----- Given information

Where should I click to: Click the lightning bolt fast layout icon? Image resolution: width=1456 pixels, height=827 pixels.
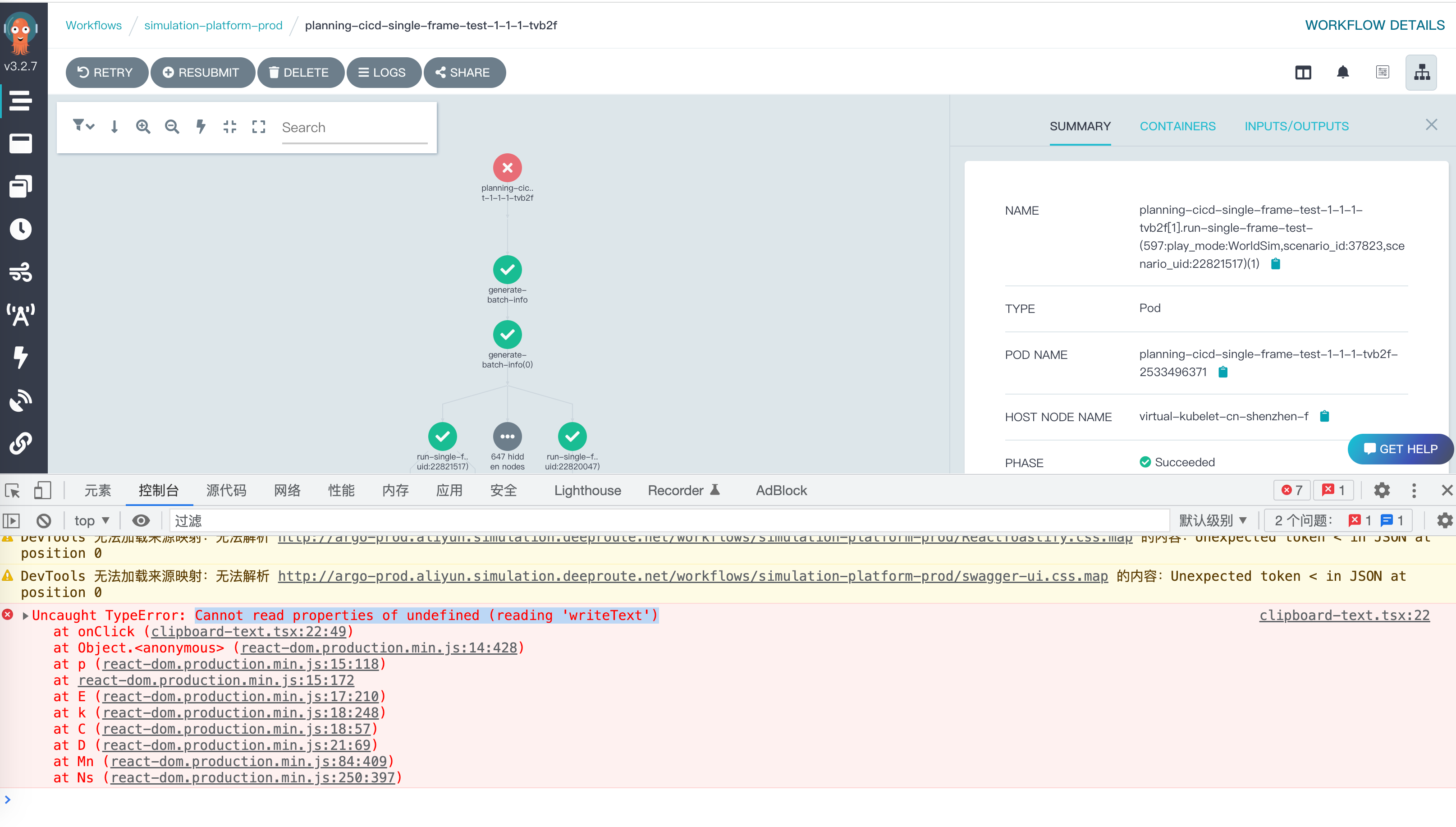[x=201, y=127]
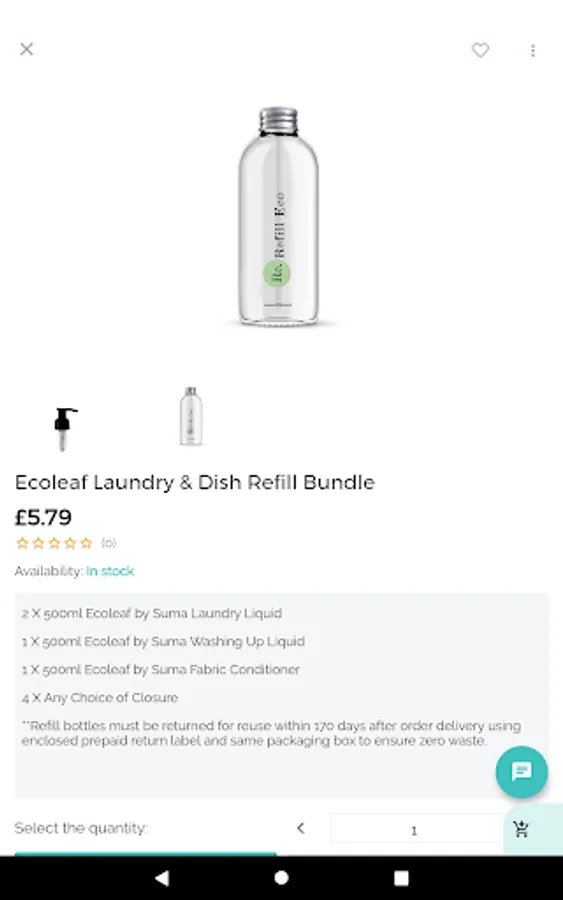Select the refill bottle thumbnail
The width and height of the screenshot is (563, 900).
pyautogui.click(x=191, y=416)
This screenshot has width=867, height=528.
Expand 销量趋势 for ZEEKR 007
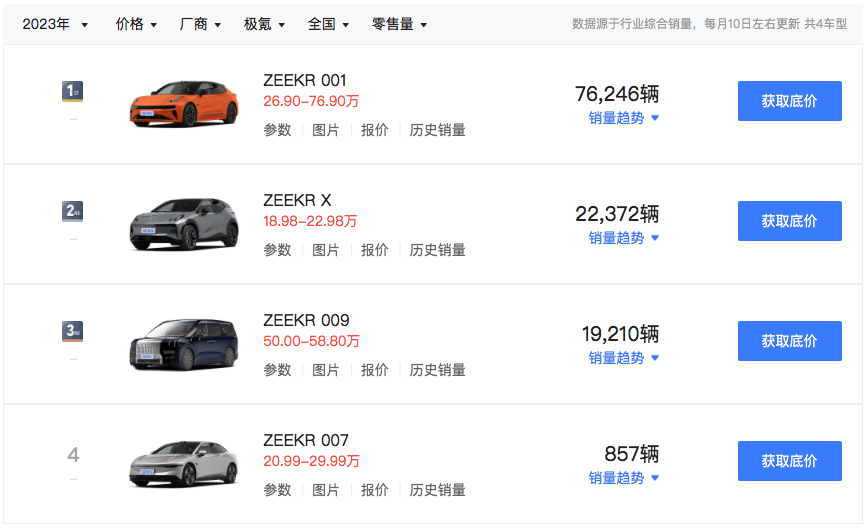pyautogui.click(x=623, y=478)
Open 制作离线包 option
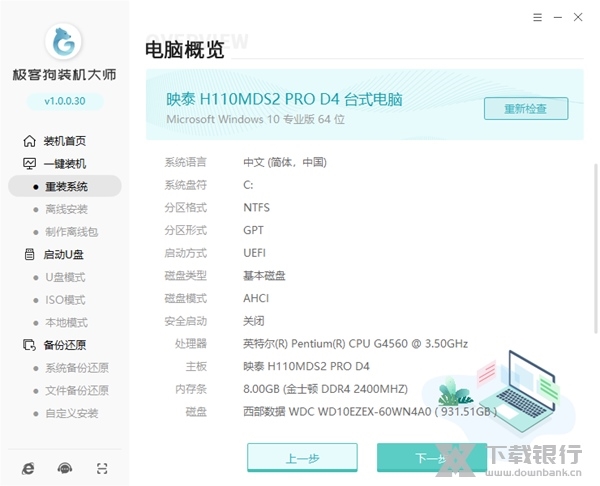600x486 pixels. click(x=72, y=232)
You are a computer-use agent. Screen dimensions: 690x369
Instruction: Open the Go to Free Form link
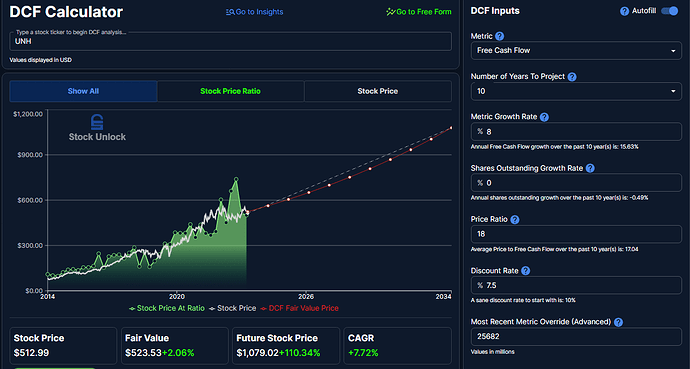point(418,12)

----------

Aim - Edit the items by replacing "Open" with "Launch" everywhere it appears, keeping everything else the same, and leave out the pictures.

Problem solution -
Where should I click to: Click the lightning bolt fast layout icon? Image resolution: width=1456 pixels, height=827 pixels.
[x=201, y=127]
Select the refill bottle thumbnail
The width and height of the screenshot is (563, 900).
pyautogui.click(x=191, y=416)
This screenshot has width=867, height=528.
Expand 销量趋势 for ZEEKR 007
pyautogui.click(x=623, y=478)
Launch 制作离线包 option
600x486 pixels. click(x=72, y=232)
You are a computer-use agent. Screen dimensions: 690x369
Instruction: Launch the Go to Free Form link
point(418,12)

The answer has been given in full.